Athéisme : fait de ne croire en aucun dieu et en aucun au-delà.

 

Pb : La question est de savoir comment on est passé d'une situation où la religion catholique était religion d'Etat à la laïcité actuelle. Quels sont les principes de la laïcité ? Quelles réponses celle-ci peut-elle donner à la l'évolution de la société française ?

 

I En France, historiquement, la laïcité repose sur ...

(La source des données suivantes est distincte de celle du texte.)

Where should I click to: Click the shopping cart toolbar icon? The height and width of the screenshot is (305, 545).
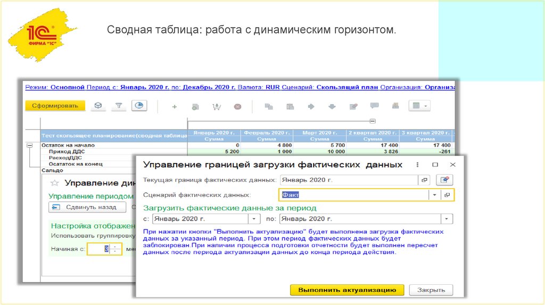coord(216,106)
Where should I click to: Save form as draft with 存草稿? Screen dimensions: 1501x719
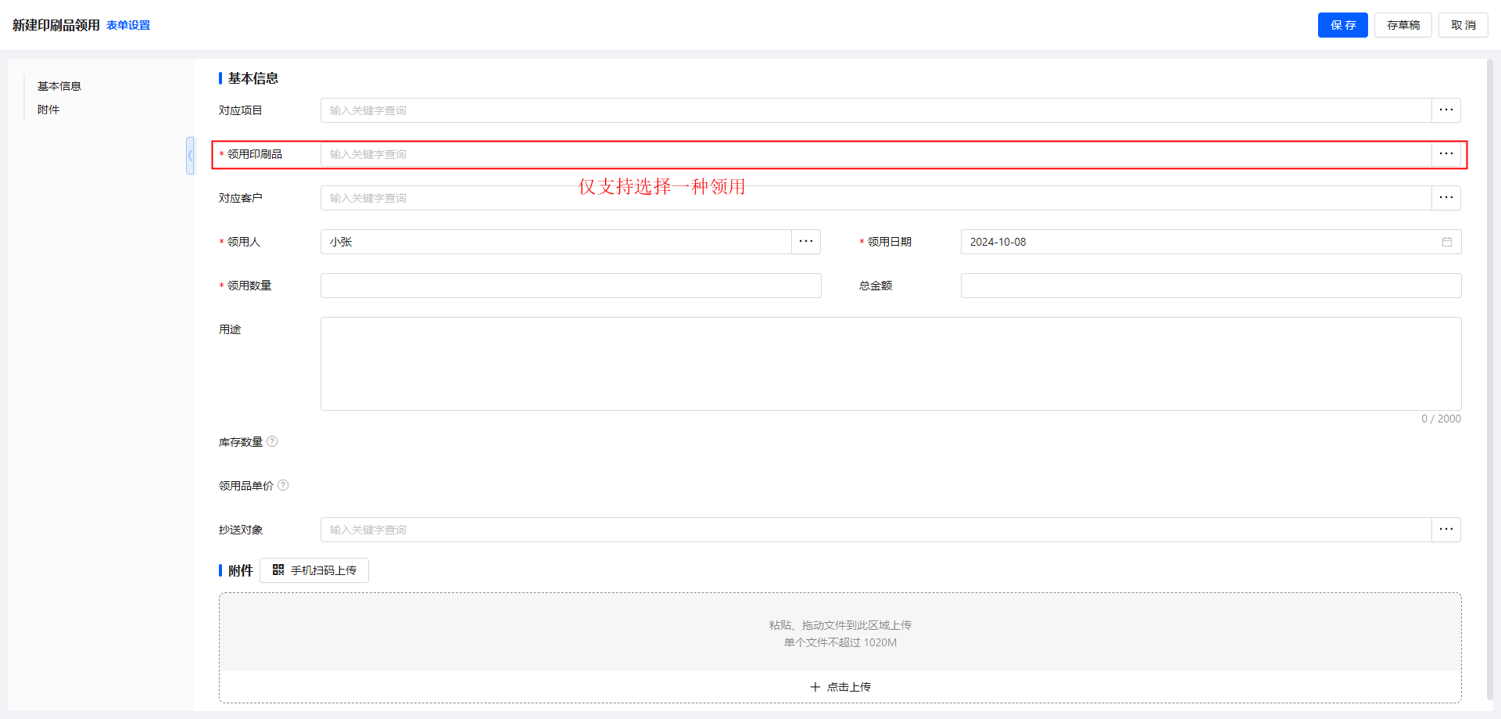(x=1402, y=25)
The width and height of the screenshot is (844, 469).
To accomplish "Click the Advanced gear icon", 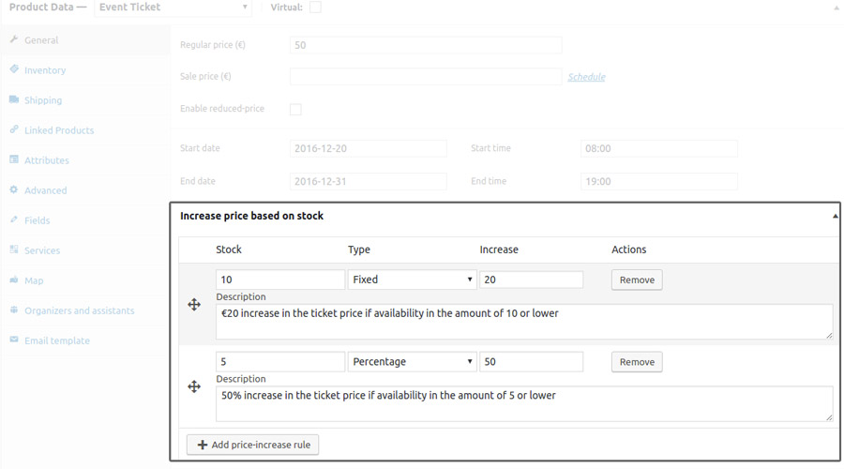I will [x=14, y=190].
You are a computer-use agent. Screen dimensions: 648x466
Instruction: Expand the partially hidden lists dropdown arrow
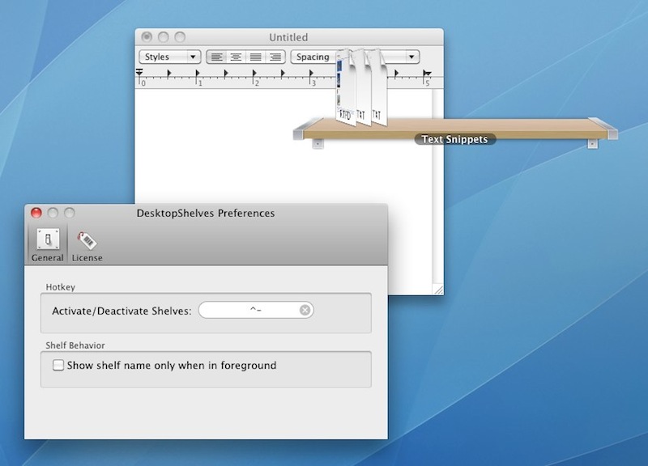(412, 57)
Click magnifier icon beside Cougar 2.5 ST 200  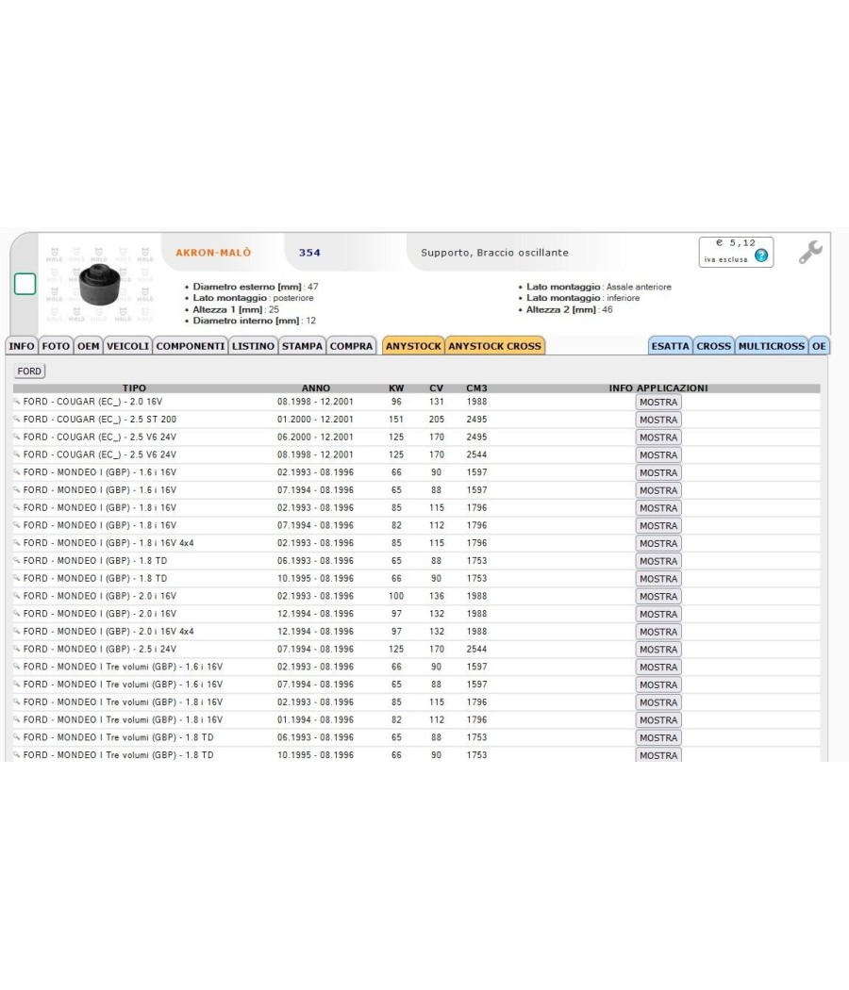coord(16,420)
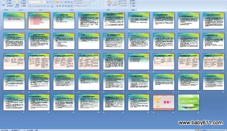Screen dimensions: 227x131
Task: Toggle underline formatting in the font group
Action: click(x=35, y=6)
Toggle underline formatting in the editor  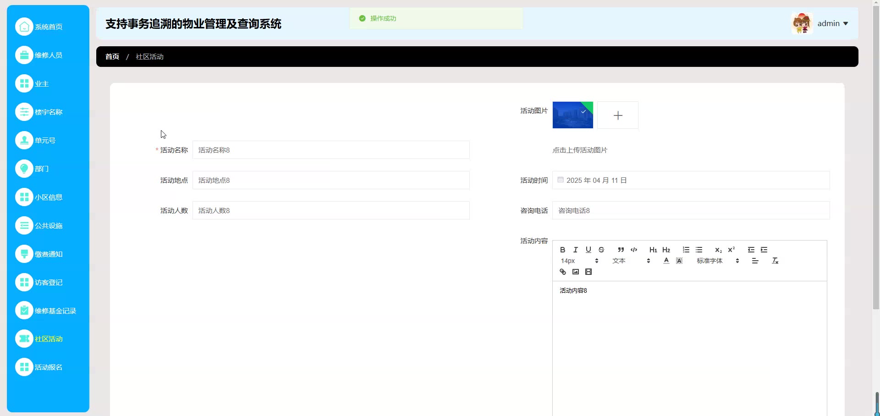click(x=589, y=250)
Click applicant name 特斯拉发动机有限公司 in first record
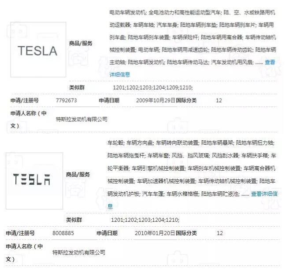Image resolution: width=285 pixels, height=269 pixels. tap(81, 120)
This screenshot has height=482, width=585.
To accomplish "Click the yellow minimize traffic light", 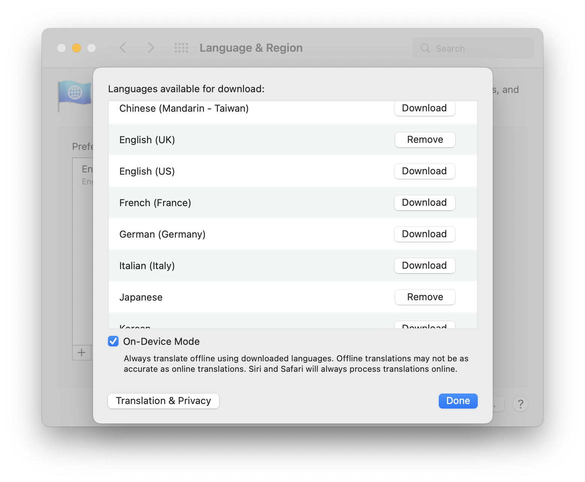I will click(x=76, y=48).
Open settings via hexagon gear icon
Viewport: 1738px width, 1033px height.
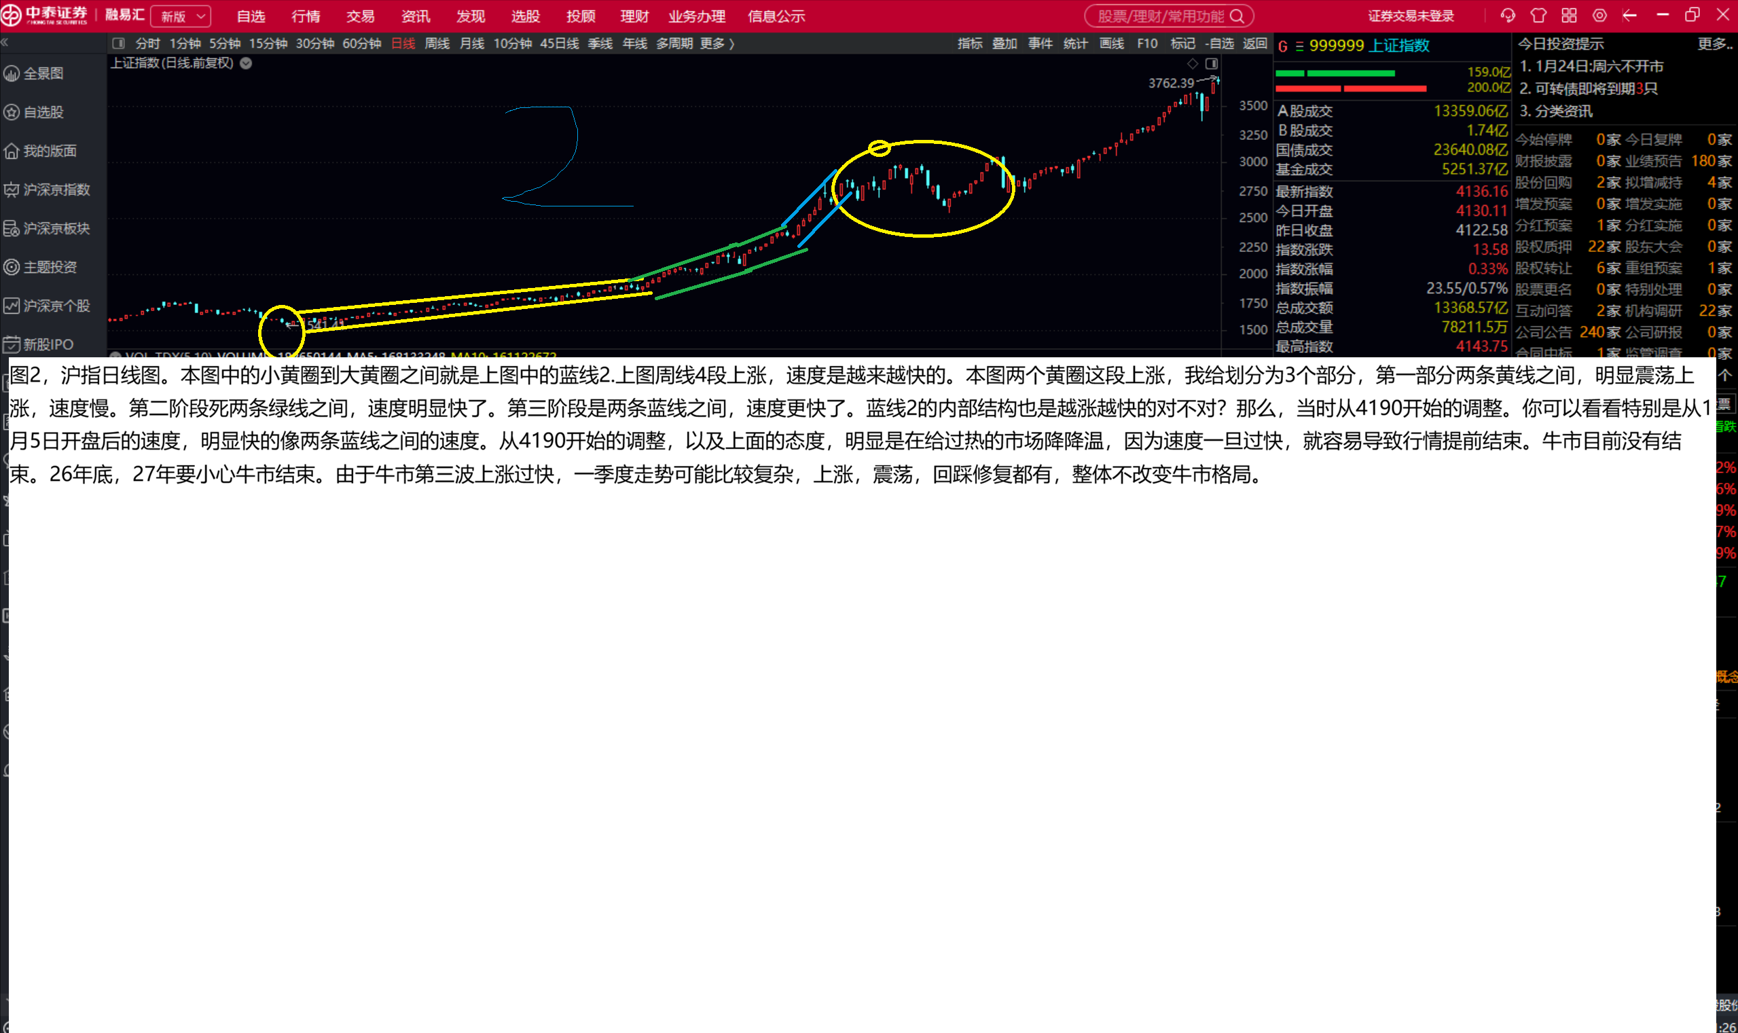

a) ...la fin du principe de religion d'Etat,

Sous l'ancien régime, l'Etat contrôle l'Eglise catholique (gallicanisme) mais l'Eglise a de nombreux privilèges. Le clergé constitue le premier ordre et il prélève la dîme.  Il contrôle la société. Il tient les registres paroissiaux, à le quasi monopole de l' enseignement. La Révolution française met fin une première fois à cette situation. Elle cherche à soumettre l'Eglise catholique à son autorité. Pour des raisons financières, en  1789, les biens de l'Eglise sont nationalisés. En 1790, l'Assemblée établit une "Constitution civile" du clergé. Les membres du clergés sont élus par les habitants de la paroisse quelle que soit leur confession. Ils sont rétribués par l'Etat et doivent prêter serment à l'Etat et à la nation.  En 1792, est établit l'Etat civil qui recueille "les actes destinés à constater les naissances, les mariages et les décès". Cependant,  sous l'Empire, Napoléon établit en 1801-1802, un concordat . La religion catholique n'est plus religion d'Etat mais "religion de la grande majorité des français". Les autres cultes sont tolérés. L'Etat nomme les évêques qui doivent prêter serment de fidélité au gouvernement. Les ministres du culte catholiques et protestants sont rémunérés par l'Etat. Elle redevient religion d'Etat à la Restauration en 1814 mais elle reperd ce statut sous la Monarchie de Juillet en 1830 en n'étant plus que la religion "professée par la majorité des français". Le concordat régit les relations entre l'Etat et les cultes jusqu'à la loi de 1905.

 

Gallicanisme : contrôle de l'Eglise catholique de France par le roi qui souhaite la soustraire à l'autorité exclusive du pape.

Dîme : impôt de 10% des revenus des paysans perçu par le clergé jusqu' à la Révolution.

Concordat : contrat passé entre un Etat et une église. Il existe, par exemple, un concordat au Portugal.

 

b)…la garantie de la liberté de conscience,

La liberté de conscience est garantie une première fois par la Révolution française. Le 26 août 1789, la Déclaration des Droits de l'Homme et du Citoyen affirme dans son article 10 que " Nul de doit être inquiété pour ses opinions, même religieuses, pourvu que leur manifestation ne trouble pas l'ordre public établi par la loi". La Révolution fait donc des protestants et des juifs des citoyens égaux aux autres. Sous l'Empire, même si la religion catholique est favorisée par le régime du Concordat, la diversité des cultes est reconnue. Plus tard, sous la IIIe République, la loi de 1905 affirme dans son article 1er : " La République assure la liberté de conscience. Elle garantit le libre exercice des cultes..."

 

c) ....la fin du monopole de l'Eglise dans l'enseignement,

Dès la Révolution française, Condorcet prône la fin de l'enseignement religieux dans l'instruction publique. Sous l'Empire et à la Restauration, l'Eglise regagne du terrain dans ce domaine notamment grâce aux ordres religieux : les congrégations.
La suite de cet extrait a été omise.